**What to produce**.
All lines from the entries below that contain the string "column" should be copied out.

-- Opening Marker --

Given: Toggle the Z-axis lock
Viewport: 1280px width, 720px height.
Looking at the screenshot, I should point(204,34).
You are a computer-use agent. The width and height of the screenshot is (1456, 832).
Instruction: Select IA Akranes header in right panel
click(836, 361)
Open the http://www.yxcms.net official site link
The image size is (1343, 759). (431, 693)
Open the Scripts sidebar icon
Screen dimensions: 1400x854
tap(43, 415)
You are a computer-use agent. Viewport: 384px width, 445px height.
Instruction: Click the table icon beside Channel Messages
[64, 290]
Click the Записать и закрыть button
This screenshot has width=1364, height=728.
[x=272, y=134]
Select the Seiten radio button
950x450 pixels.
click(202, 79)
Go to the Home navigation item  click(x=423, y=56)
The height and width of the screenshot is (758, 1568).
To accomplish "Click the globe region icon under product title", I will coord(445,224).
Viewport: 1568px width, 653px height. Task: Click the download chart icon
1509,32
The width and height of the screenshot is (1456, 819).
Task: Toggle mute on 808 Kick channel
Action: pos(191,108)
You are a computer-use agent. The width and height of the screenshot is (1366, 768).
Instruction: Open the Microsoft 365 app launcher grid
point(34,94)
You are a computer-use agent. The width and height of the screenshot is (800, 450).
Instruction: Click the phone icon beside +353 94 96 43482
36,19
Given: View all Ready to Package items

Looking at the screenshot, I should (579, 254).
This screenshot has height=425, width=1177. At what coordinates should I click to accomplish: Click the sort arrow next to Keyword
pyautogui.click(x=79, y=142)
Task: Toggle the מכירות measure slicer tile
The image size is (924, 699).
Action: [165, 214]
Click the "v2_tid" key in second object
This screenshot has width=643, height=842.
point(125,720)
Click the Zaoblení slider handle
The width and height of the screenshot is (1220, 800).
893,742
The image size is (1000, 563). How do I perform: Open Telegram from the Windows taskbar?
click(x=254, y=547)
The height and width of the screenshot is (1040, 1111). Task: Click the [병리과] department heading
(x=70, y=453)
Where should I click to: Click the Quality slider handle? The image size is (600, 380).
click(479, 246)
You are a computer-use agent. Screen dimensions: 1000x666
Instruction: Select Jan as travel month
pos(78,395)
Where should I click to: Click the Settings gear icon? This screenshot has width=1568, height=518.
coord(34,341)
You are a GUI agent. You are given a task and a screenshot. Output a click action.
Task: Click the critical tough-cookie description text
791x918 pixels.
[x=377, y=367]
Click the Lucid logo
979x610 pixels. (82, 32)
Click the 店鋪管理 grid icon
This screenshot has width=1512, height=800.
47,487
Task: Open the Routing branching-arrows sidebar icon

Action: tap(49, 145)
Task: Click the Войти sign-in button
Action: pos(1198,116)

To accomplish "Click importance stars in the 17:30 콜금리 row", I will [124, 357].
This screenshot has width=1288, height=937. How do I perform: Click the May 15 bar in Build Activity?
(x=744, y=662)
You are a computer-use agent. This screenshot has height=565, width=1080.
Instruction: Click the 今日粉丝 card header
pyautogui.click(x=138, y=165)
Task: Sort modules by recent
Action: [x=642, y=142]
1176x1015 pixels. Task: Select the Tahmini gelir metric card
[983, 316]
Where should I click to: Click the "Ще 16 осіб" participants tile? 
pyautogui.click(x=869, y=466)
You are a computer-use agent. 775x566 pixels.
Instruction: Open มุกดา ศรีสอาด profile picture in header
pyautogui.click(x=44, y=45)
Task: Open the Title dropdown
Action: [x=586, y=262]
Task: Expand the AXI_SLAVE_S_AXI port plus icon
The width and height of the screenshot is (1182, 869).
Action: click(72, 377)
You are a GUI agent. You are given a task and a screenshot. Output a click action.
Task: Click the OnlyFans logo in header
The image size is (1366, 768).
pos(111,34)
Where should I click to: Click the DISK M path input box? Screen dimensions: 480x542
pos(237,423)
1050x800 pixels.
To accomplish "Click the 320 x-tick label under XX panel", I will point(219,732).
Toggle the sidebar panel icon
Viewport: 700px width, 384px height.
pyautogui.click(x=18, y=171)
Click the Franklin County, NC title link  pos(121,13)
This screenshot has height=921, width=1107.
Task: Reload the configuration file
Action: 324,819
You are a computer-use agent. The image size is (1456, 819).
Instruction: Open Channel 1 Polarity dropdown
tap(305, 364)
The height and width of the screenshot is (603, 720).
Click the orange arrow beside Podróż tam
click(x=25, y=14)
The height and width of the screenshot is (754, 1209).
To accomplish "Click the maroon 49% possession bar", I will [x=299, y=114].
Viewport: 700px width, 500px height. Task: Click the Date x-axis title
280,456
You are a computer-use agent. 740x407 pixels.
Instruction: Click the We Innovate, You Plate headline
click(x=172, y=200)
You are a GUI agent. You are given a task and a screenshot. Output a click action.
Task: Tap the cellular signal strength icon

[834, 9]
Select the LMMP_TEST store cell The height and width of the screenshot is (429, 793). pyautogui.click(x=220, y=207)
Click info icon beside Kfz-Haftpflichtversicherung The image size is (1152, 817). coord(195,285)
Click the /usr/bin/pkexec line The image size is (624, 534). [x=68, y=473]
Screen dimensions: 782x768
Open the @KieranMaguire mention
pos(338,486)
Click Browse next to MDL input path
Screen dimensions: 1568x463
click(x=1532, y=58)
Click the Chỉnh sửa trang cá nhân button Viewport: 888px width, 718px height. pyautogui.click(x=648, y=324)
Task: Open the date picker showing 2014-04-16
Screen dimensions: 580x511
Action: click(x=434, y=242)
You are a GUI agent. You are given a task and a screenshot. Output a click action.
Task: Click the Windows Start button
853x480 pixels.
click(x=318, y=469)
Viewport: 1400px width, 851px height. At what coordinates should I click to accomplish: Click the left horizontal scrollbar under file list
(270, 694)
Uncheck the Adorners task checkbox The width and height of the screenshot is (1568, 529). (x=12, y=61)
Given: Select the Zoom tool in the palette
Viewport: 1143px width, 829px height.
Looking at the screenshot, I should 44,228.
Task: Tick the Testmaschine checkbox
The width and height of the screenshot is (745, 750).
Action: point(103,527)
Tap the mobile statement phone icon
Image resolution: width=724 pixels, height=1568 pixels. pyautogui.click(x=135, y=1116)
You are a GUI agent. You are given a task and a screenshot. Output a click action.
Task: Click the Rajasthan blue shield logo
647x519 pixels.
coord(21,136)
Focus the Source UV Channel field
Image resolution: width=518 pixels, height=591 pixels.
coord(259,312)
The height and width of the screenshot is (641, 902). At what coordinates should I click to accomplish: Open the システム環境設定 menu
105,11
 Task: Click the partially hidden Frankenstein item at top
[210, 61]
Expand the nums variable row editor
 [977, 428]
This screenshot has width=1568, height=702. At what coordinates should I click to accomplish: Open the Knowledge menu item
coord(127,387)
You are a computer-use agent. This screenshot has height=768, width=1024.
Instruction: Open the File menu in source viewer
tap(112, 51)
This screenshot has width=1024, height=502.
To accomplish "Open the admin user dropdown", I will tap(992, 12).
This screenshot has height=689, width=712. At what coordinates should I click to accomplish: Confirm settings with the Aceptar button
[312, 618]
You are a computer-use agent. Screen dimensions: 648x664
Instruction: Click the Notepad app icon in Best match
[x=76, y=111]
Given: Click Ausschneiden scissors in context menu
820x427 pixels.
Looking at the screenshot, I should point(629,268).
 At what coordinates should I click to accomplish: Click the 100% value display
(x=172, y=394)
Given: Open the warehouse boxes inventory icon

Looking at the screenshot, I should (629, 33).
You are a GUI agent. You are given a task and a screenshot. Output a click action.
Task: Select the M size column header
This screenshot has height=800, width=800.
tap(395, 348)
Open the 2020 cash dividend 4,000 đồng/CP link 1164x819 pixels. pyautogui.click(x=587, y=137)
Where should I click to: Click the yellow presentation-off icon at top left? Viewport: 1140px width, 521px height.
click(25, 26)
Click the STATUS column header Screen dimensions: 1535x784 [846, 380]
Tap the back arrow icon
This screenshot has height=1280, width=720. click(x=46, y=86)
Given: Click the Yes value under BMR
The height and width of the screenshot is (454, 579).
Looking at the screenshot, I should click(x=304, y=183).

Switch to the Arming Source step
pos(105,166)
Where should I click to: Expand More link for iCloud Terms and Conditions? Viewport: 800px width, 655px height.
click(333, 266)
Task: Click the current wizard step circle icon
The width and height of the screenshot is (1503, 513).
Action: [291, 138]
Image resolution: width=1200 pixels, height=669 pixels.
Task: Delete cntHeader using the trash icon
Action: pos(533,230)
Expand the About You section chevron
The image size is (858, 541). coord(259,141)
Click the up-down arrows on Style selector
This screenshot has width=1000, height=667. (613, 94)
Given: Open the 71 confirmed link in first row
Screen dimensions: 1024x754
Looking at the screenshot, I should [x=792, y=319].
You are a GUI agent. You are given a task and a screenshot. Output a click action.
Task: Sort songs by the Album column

-- Closing Marker --

**The completed task**.
Task: Select the M size column header
Click the STATUS column header Screen dimensions: 1535x784 [846, 380]
Task: Sort songs by the Album column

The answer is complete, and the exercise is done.